Nether Denton Roman Fort

Nether Denton Fort

Built when the frontier moved to the Stanegate and abandoned when the Wall was completed.

Location 

NETHER-DENTON-ROMAN-FORT-location-from-the-North

NETHER-DENTON-ROMAN-FORT-location-from-the-North

Nether Denton Roman Fort is situated on the top of a ridge south of the Irthing River near Chapelburn (CA8 2LY) in East Cumbria north of the A69. St Cuthbert’s Church and rectory are built on the site.

It was about 6.5 miles west of Brampton Old Church Fort and 2 miles from the fortlet at Throp. Boothby Roman Fortlet was about 5 miles to the West.

Detail

NETHER-DENTON-SITE-OF-ROMAN-FORT

NETHER-DENTON-SITE-OF-ROMAN-FORT

It was built either late in the 1st century / early in the 2nd century on the Stanegate. It was turf and wood fort with an outer ditch. An enclosure measured 650ft by 530ft; this could be the outer defences or an eight acres earlier fort.
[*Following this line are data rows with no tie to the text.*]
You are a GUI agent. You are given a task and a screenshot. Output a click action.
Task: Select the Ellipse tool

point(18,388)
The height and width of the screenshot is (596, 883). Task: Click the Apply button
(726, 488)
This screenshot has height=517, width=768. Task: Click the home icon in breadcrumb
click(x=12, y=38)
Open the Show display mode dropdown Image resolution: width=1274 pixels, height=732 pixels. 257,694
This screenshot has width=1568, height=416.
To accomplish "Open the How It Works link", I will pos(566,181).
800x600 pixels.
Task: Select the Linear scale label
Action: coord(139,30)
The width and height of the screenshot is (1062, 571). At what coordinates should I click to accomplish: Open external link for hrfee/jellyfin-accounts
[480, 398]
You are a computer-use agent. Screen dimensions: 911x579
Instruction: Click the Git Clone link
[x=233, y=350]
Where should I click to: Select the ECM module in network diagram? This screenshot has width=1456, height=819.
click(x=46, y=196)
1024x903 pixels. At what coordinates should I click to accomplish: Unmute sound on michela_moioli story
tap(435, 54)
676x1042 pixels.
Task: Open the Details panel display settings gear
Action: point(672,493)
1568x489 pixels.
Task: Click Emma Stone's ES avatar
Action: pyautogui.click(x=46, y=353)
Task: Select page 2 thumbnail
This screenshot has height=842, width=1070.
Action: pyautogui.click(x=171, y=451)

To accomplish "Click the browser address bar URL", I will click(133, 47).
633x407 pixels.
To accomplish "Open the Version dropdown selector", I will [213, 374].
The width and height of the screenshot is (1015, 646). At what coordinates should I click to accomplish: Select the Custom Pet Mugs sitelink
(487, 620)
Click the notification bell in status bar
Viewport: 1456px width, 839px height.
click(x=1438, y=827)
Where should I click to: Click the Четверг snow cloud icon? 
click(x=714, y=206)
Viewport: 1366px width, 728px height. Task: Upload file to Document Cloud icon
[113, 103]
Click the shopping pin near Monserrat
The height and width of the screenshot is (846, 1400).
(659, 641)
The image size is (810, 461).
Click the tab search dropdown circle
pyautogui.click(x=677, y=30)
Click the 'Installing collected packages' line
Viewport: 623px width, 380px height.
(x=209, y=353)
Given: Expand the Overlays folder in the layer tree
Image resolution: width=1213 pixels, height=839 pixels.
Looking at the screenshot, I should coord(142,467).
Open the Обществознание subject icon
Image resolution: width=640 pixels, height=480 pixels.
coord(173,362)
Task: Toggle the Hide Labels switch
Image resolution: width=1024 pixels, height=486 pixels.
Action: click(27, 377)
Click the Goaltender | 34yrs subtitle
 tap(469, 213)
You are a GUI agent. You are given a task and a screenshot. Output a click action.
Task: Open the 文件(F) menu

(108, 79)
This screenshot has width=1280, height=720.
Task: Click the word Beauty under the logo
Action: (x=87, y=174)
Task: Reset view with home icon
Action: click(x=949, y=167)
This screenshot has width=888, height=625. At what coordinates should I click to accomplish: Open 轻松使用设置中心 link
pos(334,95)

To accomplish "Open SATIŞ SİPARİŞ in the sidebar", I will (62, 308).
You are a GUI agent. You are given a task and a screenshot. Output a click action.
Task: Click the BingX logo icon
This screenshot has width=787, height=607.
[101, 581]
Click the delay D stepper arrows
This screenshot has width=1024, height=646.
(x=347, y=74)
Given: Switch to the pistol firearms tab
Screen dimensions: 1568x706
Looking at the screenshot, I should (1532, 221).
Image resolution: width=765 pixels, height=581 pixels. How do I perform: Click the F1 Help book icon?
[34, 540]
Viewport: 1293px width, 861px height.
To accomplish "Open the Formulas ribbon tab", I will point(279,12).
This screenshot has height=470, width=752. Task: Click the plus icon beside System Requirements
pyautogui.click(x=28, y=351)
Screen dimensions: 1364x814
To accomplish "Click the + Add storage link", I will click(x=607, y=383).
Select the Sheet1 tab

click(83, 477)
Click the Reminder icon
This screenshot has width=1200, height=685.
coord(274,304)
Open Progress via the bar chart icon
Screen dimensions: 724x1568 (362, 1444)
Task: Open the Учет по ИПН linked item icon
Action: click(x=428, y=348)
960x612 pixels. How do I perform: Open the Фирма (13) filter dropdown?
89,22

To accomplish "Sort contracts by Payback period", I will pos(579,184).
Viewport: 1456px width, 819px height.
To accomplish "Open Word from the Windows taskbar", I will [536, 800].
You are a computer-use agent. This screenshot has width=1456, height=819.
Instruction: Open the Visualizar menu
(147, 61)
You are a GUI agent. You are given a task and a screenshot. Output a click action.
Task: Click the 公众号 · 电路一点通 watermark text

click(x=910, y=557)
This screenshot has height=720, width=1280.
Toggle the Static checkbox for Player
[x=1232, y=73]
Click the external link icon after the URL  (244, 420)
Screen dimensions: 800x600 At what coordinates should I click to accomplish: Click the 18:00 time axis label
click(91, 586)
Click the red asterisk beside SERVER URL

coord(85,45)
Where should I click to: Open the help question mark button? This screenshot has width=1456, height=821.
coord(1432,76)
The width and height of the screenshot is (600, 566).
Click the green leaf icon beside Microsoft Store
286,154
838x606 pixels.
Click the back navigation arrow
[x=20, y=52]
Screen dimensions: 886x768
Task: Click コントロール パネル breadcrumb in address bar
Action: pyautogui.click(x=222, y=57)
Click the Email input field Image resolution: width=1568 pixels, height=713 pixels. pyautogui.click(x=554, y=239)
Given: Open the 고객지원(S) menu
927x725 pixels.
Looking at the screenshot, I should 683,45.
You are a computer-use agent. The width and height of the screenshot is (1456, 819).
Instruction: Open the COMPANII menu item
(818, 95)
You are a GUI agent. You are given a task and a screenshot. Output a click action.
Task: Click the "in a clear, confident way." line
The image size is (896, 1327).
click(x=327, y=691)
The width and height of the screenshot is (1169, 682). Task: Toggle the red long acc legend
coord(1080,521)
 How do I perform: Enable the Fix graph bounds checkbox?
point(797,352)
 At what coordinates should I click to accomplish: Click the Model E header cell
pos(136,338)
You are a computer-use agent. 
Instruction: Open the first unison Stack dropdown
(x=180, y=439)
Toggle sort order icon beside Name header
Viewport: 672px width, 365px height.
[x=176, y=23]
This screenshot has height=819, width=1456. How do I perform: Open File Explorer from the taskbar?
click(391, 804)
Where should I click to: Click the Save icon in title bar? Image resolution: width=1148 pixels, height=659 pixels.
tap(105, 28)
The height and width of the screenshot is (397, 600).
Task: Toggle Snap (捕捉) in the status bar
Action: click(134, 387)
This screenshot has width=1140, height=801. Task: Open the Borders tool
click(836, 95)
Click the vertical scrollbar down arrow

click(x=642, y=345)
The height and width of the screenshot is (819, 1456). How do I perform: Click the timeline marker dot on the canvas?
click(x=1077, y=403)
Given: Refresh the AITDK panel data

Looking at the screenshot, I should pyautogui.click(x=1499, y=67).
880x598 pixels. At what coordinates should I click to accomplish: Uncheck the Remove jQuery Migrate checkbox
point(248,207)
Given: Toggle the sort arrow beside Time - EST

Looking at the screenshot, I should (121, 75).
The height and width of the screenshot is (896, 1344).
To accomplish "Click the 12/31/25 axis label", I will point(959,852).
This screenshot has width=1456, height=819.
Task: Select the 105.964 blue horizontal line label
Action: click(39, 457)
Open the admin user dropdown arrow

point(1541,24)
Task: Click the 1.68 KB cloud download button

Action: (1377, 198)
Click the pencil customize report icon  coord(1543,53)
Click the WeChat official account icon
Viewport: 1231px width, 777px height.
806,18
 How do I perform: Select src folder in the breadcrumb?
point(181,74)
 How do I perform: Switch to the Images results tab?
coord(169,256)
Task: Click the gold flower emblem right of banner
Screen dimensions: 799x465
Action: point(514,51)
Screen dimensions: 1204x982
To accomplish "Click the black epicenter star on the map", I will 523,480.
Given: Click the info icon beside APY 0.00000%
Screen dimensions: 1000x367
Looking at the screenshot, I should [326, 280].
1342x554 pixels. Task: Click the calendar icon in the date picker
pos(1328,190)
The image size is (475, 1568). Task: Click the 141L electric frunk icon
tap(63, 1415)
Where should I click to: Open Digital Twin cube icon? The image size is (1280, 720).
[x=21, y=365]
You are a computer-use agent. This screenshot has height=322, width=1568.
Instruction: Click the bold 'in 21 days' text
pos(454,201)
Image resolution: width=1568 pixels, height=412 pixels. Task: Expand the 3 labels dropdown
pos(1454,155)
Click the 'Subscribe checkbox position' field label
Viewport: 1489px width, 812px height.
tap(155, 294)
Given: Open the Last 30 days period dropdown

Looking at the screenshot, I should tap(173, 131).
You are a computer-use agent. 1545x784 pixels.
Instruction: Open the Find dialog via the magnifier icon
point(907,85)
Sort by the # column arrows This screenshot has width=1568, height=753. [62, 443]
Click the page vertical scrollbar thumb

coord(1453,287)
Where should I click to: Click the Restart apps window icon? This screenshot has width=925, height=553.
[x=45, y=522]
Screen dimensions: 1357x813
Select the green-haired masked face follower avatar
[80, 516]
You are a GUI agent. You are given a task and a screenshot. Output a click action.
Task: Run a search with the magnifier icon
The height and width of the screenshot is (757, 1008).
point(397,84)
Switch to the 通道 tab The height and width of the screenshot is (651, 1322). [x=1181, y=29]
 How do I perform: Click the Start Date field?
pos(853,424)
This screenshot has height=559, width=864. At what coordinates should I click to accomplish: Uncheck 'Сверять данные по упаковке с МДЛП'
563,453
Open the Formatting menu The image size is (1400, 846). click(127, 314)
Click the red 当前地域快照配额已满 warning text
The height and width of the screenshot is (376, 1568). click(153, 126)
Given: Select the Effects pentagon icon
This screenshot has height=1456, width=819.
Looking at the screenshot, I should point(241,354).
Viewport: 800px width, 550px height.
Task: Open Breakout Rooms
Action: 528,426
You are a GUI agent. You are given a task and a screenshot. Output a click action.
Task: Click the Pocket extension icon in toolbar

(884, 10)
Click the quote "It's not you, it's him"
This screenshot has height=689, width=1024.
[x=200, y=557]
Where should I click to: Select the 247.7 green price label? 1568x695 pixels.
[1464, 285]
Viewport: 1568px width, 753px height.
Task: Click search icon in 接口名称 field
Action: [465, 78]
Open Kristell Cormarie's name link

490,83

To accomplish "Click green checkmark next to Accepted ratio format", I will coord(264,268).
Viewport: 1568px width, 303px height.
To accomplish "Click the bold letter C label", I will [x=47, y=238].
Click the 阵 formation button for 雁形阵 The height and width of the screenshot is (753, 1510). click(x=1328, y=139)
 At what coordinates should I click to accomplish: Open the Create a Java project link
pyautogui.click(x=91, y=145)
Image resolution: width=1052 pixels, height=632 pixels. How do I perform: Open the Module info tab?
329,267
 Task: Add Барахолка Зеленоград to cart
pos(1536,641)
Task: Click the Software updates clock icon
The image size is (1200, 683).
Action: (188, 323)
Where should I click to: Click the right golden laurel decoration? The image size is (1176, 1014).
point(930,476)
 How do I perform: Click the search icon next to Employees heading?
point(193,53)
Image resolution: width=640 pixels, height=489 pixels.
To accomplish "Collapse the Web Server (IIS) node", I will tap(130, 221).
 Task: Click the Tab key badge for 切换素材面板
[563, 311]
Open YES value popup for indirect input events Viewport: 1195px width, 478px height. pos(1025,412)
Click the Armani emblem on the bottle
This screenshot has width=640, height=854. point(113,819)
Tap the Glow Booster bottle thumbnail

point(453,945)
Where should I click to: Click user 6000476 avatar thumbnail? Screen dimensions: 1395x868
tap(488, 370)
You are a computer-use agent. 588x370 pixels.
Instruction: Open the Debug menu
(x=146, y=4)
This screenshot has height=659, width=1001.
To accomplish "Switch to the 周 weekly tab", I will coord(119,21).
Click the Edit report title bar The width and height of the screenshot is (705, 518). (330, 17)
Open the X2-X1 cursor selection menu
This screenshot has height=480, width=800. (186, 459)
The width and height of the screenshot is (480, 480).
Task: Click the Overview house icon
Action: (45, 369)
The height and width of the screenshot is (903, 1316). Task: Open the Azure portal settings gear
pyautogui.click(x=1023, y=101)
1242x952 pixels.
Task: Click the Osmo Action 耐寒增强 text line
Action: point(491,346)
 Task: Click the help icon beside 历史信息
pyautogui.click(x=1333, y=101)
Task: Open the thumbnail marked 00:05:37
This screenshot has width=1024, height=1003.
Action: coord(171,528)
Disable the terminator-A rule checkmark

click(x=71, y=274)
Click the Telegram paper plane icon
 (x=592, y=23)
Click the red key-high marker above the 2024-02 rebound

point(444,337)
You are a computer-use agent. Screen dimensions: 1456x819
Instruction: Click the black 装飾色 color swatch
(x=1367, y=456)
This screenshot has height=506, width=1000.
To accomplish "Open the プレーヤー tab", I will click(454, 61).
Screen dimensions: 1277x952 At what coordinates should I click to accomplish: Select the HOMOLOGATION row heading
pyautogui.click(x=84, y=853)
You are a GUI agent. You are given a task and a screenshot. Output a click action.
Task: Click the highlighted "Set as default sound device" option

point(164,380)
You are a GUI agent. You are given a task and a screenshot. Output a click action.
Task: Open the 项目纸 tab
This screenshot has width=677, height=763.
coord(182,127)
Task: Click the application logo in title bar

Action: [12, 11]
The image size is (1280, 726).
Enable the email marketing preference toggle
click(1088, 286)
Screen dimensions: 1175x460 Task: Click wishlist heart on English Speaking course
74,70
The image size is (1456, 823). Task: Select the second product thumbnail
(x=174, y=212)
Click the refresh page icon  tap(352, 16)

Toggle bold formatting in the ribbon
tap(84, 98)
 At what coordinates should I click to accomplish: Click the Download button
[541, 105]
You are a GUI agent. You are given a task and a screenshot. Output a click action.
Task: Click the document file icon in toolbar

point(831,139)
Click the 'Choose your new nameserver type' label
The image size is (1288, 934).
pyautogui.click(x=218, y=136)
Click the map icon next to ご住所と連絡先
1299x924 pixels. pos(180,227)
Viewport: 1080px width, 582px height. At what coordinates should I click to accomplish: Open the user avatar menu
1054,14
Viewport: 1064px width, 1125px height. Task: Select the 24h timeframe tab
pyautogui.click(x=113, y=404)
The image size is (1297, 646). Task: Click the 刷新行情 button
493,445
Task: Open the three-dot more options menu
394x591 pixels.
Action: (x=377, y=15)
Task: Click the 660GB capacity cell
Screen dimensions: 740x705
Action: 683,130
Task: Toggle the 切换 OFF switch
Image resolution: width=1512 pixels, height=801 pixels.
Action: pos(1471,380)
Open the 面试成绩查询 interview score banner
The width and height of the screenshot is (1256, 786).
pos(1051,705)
Nether Denton Roman Fort inside the enclosure was about 3 acres and would have held a cohort of infantry. Part of a rampart still survives in a field wall, 5ft high and 30ft wide

A considerable number of finds were found when the rectory was built in the middle of the 19th century. To the south and west was a civil settlement

Nether Denton Roman Fort was abandoned sometime after Hadrian’s Wall was commissioned around 125AD. Unusually the civil settlement continued after the fort was abandoned, probably because of Birdoswald only 2.5 miles away. It was built to guard the River Irthing with a good view to the North.